===== Records for this task =====

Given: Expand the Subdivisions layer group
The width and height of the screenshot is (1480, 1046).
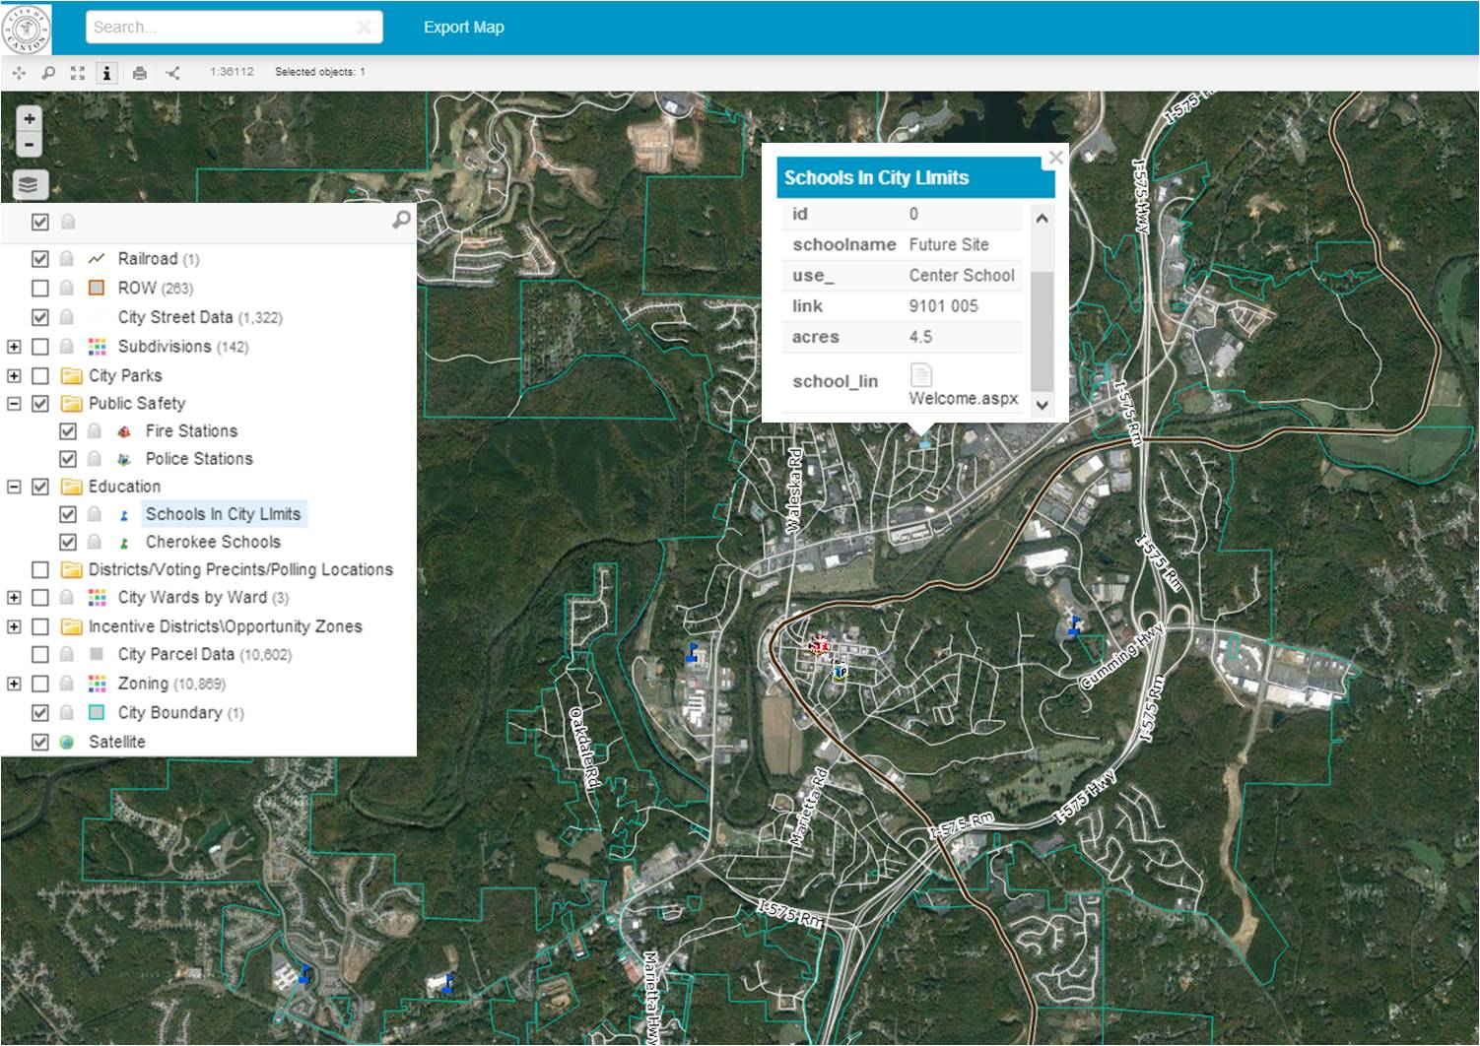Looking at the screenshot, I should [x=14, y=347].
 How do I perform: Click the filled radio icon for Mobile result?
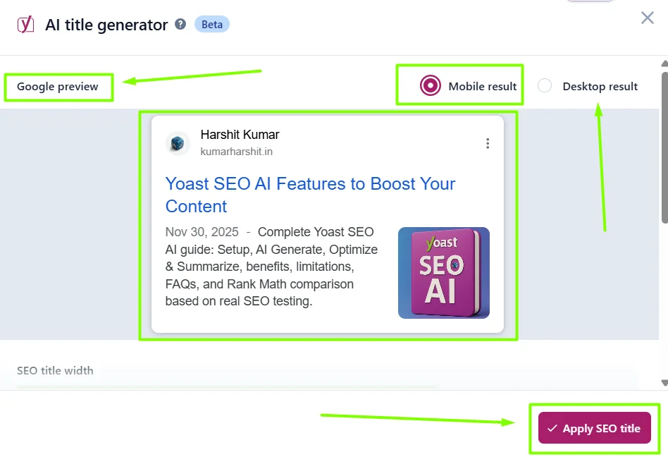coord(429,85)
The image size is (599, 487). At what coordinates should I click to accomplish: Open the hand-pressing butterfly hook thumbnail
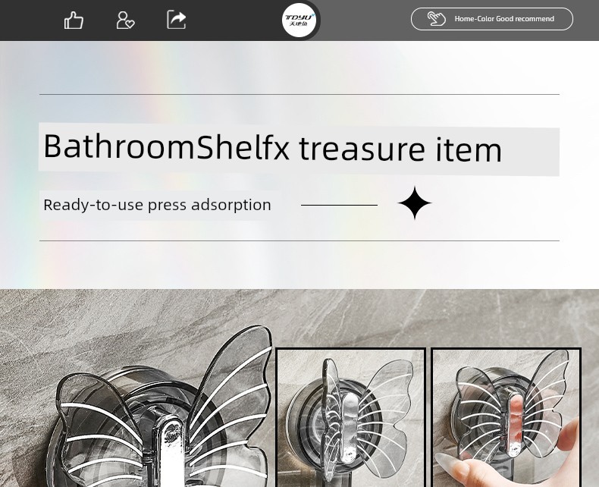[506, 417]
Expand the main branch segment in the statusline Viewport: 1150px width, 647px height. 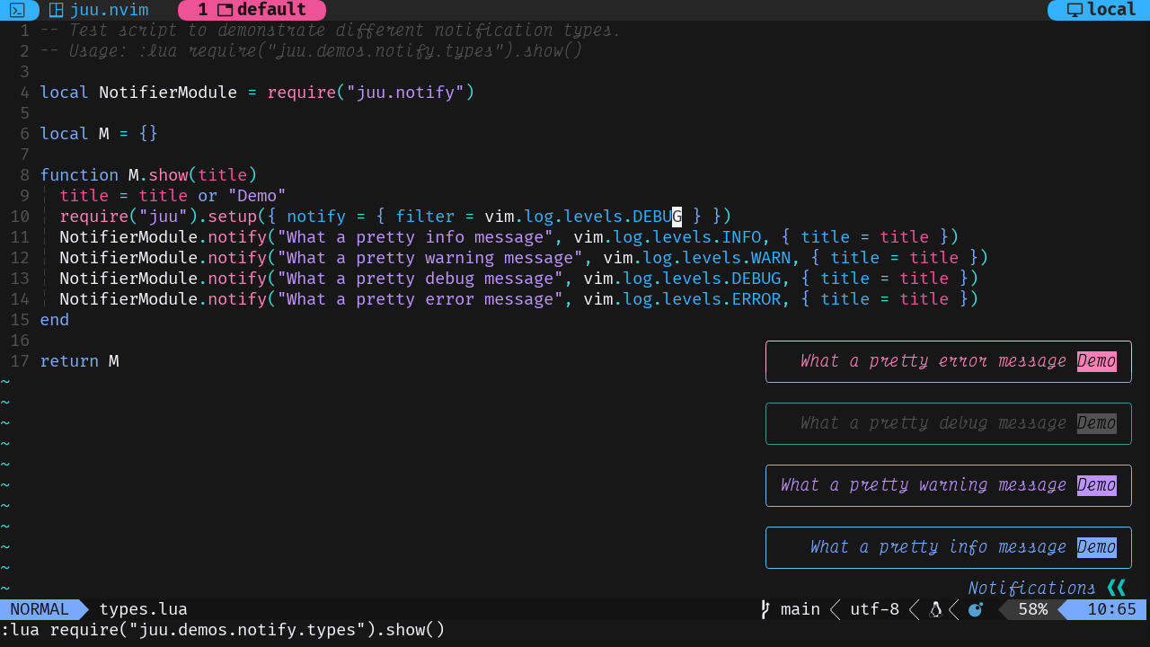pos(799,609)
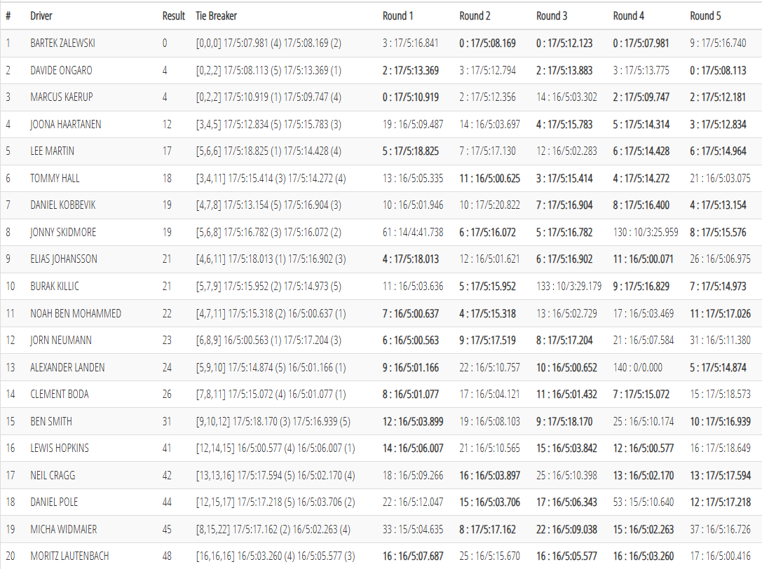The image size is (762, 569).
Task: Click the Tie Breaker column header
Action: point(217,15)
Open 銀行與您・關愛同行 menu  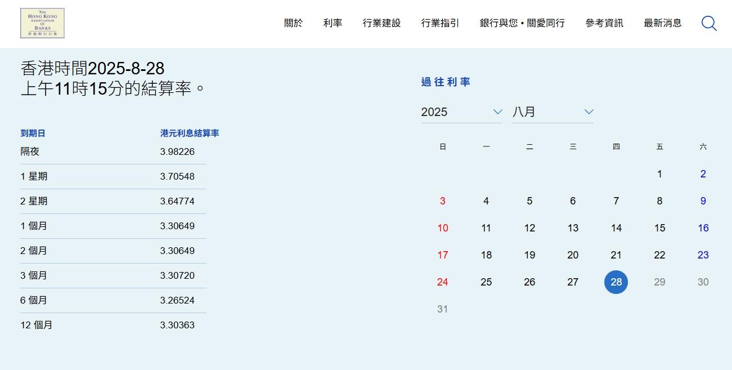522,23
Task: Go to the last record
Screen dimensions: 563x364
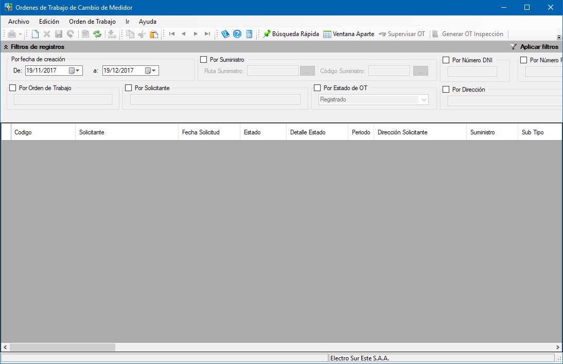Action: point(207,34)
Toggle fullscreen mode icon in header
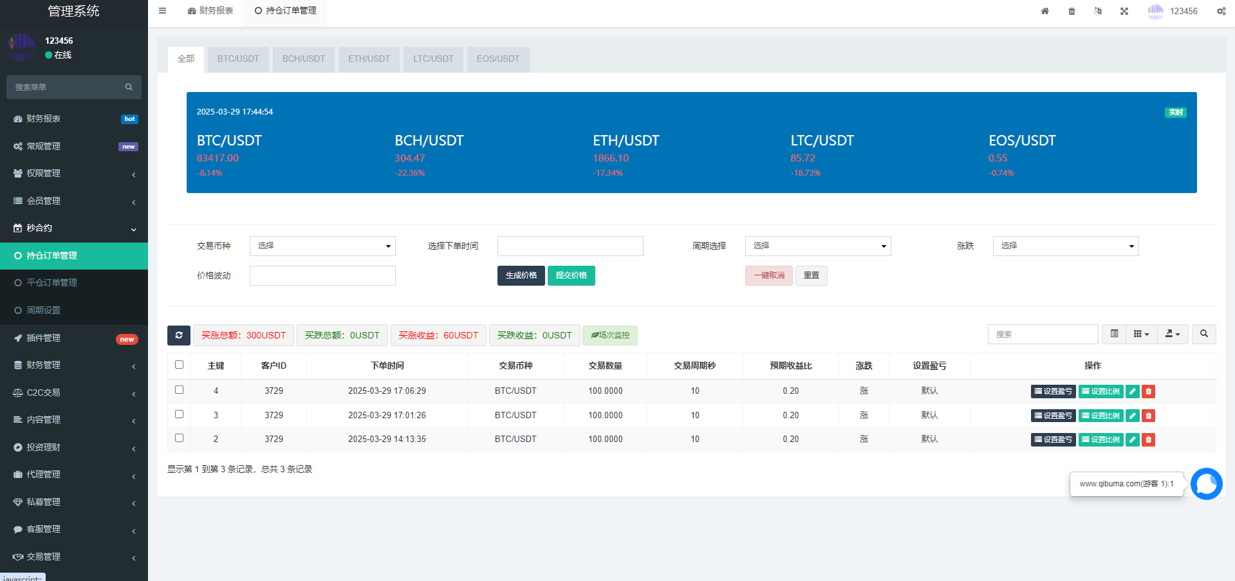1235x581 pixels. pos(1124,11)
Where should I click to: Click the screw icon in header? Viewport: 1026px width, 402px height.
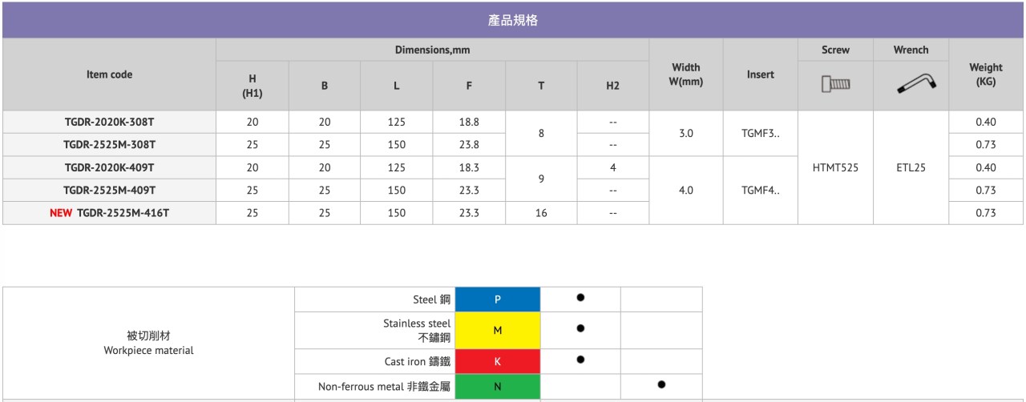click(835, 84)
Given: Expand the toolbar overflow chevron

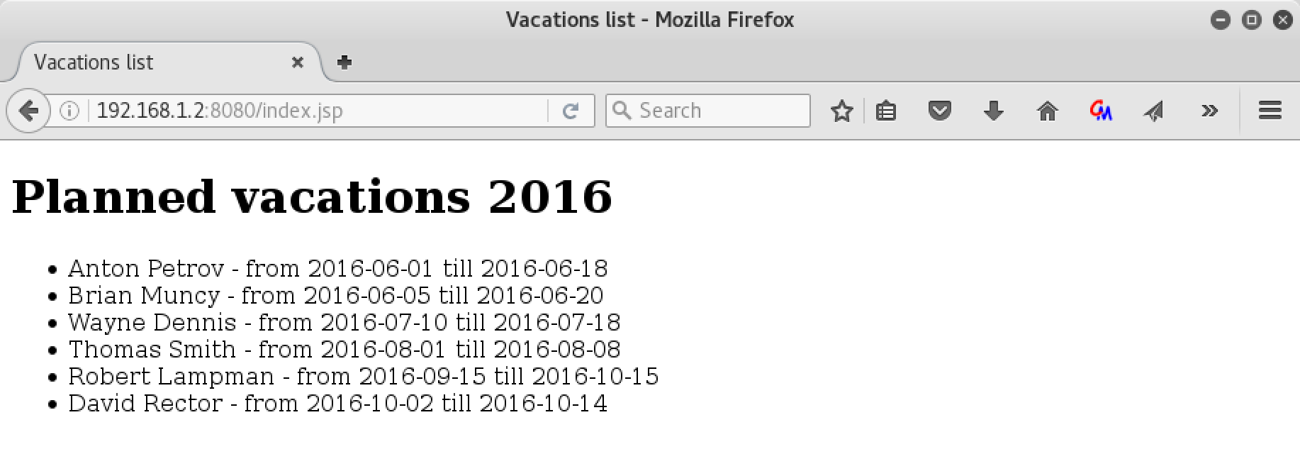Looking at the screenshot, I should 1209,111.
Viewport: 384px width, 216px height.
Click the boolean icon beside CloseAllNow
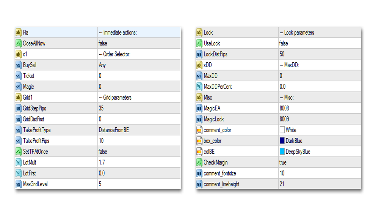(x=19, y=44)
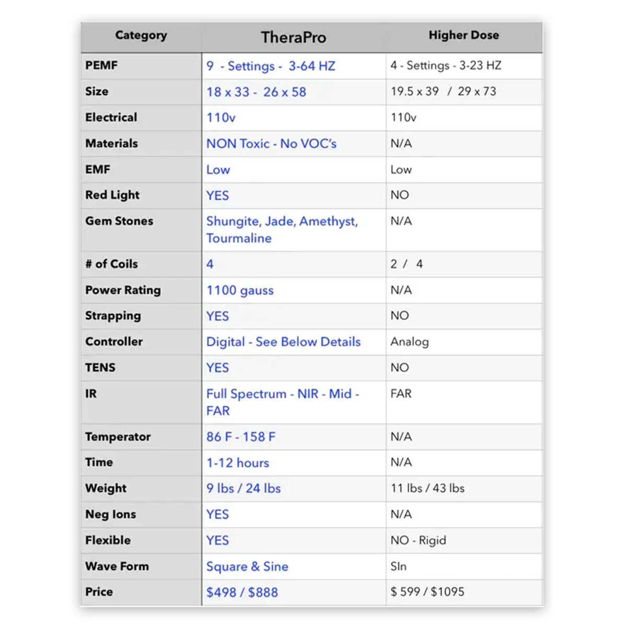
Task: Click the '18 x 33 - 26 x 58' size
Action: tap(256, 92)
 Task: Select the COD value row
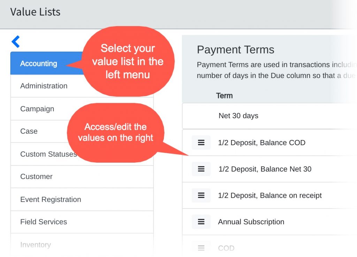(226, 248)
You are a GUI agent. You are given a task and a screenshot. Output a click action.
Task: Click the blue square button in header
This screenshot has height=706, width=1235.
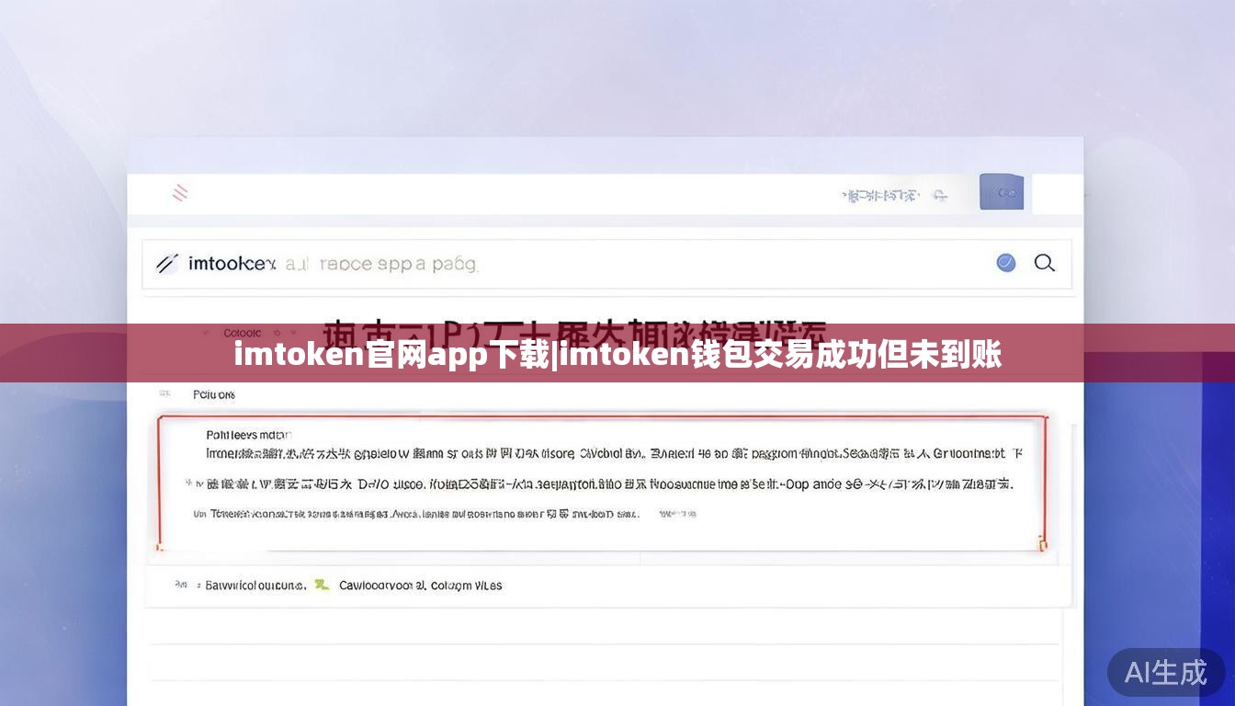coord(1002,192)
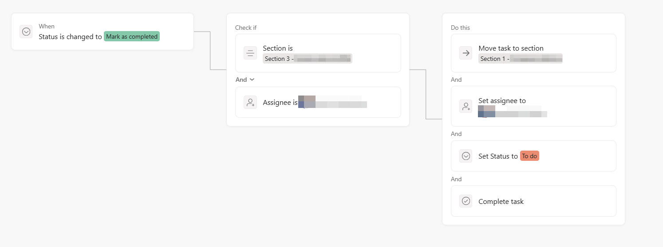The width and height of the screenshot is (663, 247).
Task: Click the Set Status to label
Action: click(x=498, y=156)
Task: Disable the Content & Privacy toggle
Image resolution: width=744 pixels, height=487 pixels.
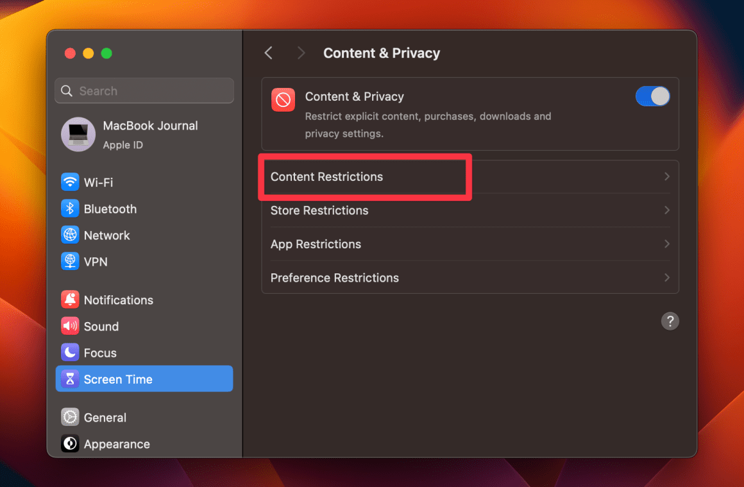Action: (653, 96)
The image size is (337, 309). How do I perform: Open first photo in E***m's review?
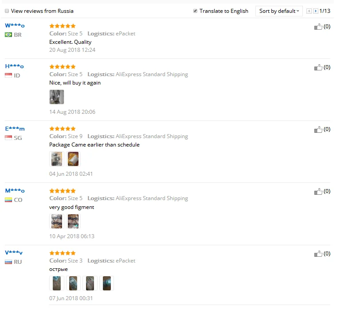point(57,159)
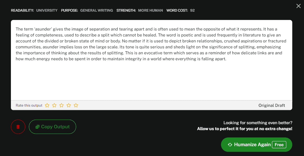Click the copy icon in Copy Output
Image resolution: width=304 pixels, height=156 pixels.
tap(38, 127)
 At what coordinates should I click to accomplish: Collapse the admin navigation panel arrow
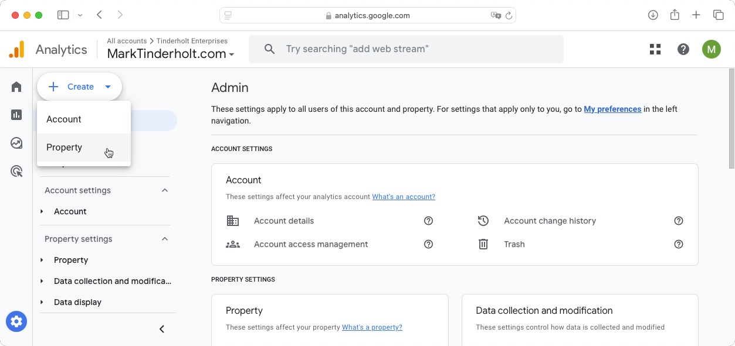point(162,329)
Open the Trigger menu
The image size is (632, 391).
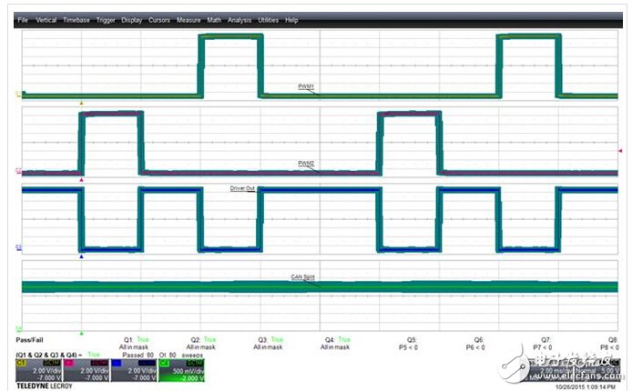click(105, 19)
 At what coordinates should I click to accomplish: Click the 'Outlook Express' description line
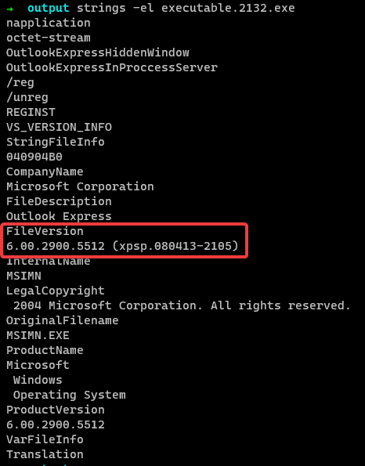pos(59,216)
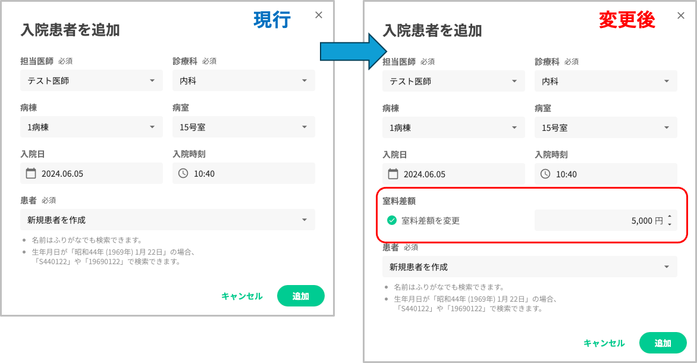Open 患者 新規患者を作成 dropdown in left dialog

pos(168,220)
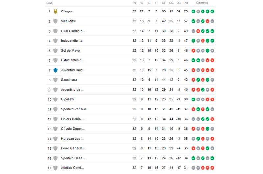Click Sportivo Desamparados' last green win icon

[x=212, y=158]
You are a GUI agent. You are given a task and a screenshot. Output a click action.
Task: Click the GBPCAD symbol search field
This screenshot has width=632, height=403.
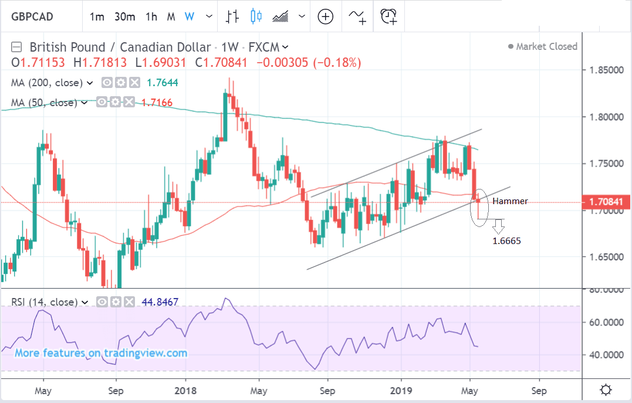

=====

Copy only what runs above from the line containing "Toggle fullscreen mode icon in header" through the line containing "Task: Disable the Content & Privacy toggle", exactly. Leave out the pictures.

Toggle fullscreen mode icon in header
1235x581 pixels. pos(1124,11)
Where should I click to: Click the screw icon in header? Viewport: 1026px width, 402px height.
click(835, 84)
Given: Expand the toolbar overflow chevron

Looking at the screenshot, I should 1209,111.
Viewport: 384px width, 216px height.
Click the boolean icon beside CloseAllNow
(x=19, y=44)
Task: Click the '18 x 33 - 26 x 58' size
Action: tap(256, 92)
 Task: Select the COD value row
(226, 248)
You are a GUI agent. You are given a task and a screenshot. Output a click action.
Task: Click the blue square button in header
This screenshot has height=706, width=1235.
coord(1002,192)
The width and height of the screenshot is (663, 247).
Task: Click the Set Status to label
Action: click(x=498, y=156)
Task: Disable the Content & Privacy toggle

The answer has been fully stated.